The 2011 interim government of former PM Beji Caid Essebsi, who today presides over the secular Call for Tunisia party, was marked by repeated crackdowns on peaceful protests demanding the resignation of the interior minister or judicial reforms.

The Islamist Ennahda Movement’s rule between December 2011 and January 2014 was marked by a spate of free speech prosecutions and attempts to control public media outlets.

Similar practices have continued under the current non-partisan government of Mehdi Jomaa.

For example, when a 16 of July attack waged by armed militant groups affiliated with Al-Qaeda in the Islamic Maghreb (AQIM) on Tunisian armed forces on the border with Algeria left fifteen soldiers dead, the government proved its loyalty to the old mind set by announcing a set of undemocratic measures.

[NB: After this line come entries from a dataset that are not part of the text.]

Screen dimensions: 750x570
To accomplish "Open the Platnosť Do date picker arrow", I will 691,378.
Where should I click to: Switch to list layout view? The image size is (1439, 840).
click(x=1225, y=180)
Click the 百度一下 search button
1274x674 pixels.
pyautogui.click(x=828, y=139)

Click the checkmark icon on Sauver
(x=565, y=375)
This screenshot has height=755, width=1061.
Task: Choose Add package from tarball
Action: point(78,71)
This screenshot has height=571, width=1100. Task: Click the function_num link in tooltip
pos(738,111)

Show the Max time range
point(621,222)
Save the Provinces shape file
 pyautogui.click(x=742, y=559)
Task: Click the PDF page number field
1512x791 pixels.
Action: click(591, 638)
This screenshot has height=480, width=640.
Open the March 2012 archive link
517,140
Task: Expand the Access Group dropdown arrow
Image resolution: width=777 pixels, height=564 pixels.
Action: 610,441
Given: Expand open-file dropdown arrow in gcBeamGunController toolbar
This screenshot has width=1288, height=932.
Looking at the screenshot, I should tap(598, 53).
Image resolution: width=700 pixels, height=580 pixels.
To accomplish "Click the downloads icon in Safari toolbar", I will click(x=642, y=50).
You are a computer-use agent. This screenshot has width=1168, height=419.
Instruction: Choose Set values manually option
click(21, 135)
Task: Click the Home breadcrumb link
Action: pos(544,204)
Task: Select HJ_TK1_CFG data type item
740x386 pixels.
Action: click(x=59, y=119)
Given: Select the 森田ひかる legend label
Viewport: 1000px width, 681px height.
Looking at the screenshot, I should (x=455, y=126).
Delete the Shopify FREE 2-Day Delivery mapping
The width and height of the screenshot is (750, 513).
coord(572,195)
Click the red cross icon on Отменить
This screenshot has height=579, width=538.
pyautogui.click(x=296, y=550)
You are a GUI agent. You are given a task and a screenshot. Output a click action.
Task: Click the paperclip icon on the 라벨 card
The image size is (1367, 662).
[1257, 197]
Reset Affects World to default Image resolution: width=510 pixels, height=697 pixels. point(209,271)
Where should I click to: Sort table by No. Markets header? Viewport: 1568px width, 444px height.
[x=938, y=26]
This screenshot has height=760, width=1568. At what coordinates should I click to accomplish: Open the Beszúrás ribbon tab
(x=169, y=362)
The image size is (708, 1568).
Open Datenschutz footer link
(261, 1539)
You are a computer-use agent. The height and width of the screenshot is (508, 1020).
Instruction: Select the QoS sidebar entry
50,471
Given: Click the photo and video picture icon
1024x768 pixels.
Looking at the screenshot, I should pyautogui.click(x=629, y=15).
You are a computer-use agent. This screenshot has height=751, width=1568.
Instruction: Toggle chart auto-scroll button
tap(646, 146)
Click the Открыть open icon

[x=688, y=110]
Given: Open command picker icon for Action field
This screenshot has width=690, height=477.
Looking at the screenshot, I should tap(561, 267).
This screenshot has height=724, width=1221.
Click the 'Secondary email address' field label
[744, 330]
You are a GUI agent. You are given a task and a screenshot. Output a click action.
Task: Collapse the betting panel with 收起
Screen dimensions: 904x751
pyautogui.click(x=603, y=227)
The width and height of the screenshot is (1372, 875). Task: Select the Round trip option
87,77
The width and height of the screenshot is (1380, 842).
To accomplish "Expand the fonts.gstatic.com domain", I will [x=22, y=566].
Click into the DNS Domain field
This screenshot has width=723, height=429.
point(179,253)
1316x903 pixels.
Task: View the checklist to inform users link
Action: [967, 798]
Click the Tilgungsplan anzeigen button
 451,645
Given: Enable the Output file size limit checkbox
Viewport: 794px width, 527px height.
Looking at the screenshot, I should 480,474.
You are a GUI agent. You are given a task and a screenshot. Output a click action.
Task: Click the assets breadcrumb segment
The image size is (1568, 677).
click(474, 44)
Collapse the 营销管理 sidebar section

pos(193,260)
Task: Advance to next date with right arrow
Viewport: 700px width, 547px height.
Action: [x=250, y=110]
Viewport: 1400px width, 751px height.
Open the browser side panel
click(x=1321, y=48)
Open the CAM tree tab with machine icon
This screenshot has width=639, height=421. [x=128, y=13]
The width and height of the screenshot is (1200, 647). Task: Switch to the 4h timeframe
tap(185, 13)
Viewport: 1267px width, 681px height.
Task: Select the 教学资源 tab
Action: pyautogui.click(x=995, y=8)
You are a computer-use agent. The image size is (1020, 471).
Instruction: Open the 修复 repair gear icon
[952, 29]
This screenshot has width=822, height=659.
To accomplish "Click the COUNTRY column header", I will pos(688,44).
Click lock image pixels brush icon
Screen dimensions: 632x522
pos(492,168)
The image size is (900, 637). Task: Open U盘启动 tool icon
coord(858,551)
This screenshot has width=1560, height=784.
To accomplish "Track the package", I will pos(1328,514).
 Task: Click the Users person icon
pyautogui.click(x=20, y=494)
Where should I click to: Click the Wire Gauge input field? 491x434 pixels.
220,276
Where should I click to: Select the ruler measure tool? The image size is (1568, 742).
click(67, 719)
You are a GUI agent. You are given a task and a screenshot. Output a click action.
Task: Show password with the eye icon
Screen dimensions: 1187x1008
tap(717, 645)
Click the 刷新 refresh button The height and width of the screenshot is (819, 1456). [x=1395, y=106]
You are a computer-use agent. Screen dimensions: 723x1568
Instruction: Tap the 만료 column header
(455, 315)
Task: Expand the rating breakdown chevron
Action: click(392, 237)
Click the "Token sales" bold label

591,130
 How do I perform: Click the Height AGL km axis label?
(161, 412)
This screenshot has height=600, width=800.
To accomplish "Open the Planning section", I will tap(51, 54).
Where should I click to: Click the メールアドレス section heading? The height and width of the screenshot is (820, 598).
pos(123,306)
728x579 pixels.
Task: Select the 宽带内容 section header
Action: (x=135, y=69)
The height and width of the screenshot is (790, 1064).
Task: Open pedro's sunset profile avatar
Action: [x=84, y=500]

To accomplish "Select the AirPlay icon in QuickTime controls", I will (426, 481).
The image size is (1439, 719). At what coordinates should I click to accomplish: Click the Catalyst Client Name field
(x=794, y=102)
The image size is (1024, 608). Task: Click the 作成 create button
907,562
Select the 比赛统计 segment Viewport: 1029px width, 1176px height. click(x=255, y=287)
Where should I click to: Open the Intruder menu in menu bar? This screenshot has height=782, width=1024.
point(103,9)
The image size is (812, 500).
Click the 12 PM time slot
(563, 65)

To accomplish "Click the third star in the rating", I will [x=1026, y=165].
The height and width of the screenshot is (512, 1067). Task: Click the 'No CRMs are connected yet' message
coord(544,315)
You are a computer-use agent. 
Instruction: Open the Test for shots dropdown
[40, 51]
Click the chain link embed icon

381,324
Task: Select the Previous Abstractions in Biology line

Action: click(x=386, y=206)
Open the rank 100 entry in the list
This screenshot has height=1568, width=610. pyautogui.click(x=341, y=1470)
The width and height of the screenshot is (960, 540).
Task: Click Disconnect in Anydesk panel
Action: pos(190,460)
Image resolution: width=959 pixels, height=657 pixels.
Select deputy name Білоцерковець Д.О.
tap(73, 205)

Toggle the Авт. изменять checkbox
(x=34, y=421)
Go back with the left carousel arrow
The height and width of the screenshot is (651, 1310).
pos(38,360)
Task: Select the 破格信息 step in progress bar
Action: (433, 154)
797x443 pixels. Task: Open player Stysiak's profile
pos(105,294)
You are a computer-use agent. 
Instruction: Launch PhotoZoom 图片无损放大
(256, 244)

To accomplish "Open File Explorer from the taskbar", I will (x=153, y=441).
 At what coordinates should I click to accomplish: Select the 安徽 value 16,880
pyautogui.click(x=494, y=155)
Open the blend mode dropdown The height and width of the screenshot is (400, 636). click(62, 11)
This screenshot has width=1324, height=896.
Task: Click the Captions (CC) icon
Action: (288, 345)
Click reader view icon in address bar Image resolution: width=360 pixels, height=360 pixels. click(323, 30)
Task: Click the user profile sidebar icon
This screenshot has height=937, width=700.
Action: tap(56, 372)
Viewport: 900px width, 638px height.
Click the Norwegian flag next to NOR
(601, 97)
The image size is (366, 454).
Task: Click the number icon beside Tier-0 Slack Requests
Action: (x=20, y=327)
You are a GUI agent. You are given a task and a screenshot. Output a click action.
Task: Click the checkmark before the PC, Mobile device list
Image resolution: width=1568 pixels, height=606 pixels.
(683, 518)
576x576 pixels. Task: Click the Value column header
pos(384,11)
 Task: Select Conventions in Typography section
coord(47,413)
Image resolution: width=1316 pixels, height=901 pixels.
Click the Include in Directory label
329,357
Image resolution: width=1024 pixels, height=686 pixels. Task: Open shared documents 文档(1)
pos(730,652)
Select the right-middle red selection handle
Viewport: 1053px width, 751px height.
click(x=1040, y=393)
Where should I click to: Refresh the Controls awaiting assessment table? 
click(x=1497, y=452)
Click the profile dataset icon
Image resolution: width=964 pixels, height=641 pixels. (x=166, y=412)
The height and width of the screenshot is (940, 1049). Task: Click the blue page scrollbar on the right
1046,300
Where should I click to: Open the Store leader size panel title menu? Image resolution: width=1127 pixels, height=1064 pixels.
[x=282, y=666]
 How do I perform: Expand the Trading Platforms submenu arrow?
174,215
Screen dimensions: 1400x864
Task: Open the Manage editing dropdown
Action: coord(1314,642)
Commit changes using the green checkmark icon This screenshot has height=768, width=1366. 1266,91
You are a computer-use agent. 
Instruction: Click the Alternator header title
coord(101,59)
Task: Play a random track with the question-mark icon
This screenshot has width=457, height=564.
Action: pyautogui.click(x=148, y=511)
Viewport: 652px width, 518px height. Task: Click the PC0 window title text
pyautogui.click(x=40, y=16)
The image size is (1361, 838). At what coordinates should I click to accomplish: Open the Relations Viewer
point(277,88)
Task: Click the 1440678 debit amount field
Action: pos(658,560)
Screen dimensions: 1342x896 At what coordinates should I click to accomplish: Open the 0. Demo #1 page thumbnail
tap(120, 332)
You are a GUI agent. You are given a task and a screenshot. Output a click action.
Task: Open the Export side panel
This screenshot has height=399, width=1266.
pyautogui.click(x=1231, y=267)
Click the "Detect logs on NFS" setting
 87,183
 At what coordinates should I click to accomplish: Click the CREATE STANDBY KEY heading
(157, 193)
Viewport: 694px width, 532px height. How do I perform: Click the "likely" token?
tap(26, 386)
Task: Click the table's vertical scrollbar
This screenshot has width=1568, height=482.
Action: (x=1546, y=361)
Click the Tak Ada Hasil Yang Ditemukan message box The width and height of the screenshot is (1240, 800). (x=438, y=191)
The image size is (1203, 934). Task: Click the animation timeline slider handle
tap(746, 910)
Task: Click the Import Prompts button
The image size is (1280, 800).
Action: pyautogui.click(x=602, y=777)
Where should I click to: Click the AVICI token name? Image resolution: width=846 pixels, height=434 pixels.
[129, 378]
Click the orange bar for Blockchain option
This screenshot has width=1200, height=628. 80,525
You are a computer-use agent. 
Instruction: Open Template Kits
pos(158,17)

Among the decisions taken was the closure of a religious radio station, Nour, and TV channel, Al Insan, for broadcasting discourses “inciting violence”.

In taking such a unilateral decision, the government disregarded the laws and institutions in place responsible for investigating and sanctioning such violations: the High Independent Authority for Audiovisual Communication (HAICA), which is the country’s broadcast regulator put in place as part of the democratic reforms undertaken during the post Ben Ali era.

In the meantime, interior minister Lotfi Ben Jeddou reiterated his calls for the monitoring and the filtering of the Internet, which he says “remains outside the control of the State”.

Further, the government stated that the military and security institutions “are to be considered as red lines” and that those who “denigrate” these institutions will face judicial prosecution.

These measures are reminiscent of the former regime’s practices of deploying counter-terrorism as a pretext to crackdown on political opponents and dissent.

Yes, there is a surge in speech inciting violence in Tunisia. The authorities and civil-society need to stand up against this type of speech. But any limitation on the right to free speech needs to take place in accordance with the law and with respect to the democratic institutions in place.

But how on earth can arbitrary decisions, which restrict freedoms, eliminate terrorism and violence? Do these “red lines” mean that journalists who reveal misconduct or wrongdoing by members of the military and the police can be subject to judicial prosecution? Does this mean that one cannot criticize security failures of these two institutions? How dare a government tell its citizens what they can or cannot criticise?

What’s even more worrying is that only a minority of activists and civil society organizations expressed concerns about these measures and their impact on civil rights and liberties.

“The war on terror should not serve as an excuse to infringe on freedom of the press and the diversity of the media,” Neji Bghouri, head of the journalists’ syndicate, warned.

However, many welcomed these measures with little regard to the threats such “firm actions” (as they were portrayed by one Tunisian journalist) could have on rights and liberties.

So far, Tunisia’s experience with democratic transition has proved to be smoother than those of other countries in the region. Neighbouring Libya is falling prey to complete chaos, Egypt is under the rule of a brutal military dictatorship, Syria’s once peaceful revolution is now a never-ending civil war, and pro democracy protesters in Bahrain are carrying on with their fight to little avail.

A small and homogenous population (estimated at 10.8 million), a high literacy rate, a powerful and vibrant civil-society, a largely apolitical army, and an insignificant geopolitical location are all factors that have contributed to the country’s relatively peaceful transition era.

“You are our only hope,” a Moroccan friend told me after the National Constituent Assembly (NCA) adopted a new constitution back in January this year.

This is why I added the ‘yet’ to Gramsci’s quote. Tunisia may not be a democracy today, but may become one in the future. It remains the region’s “only hope.”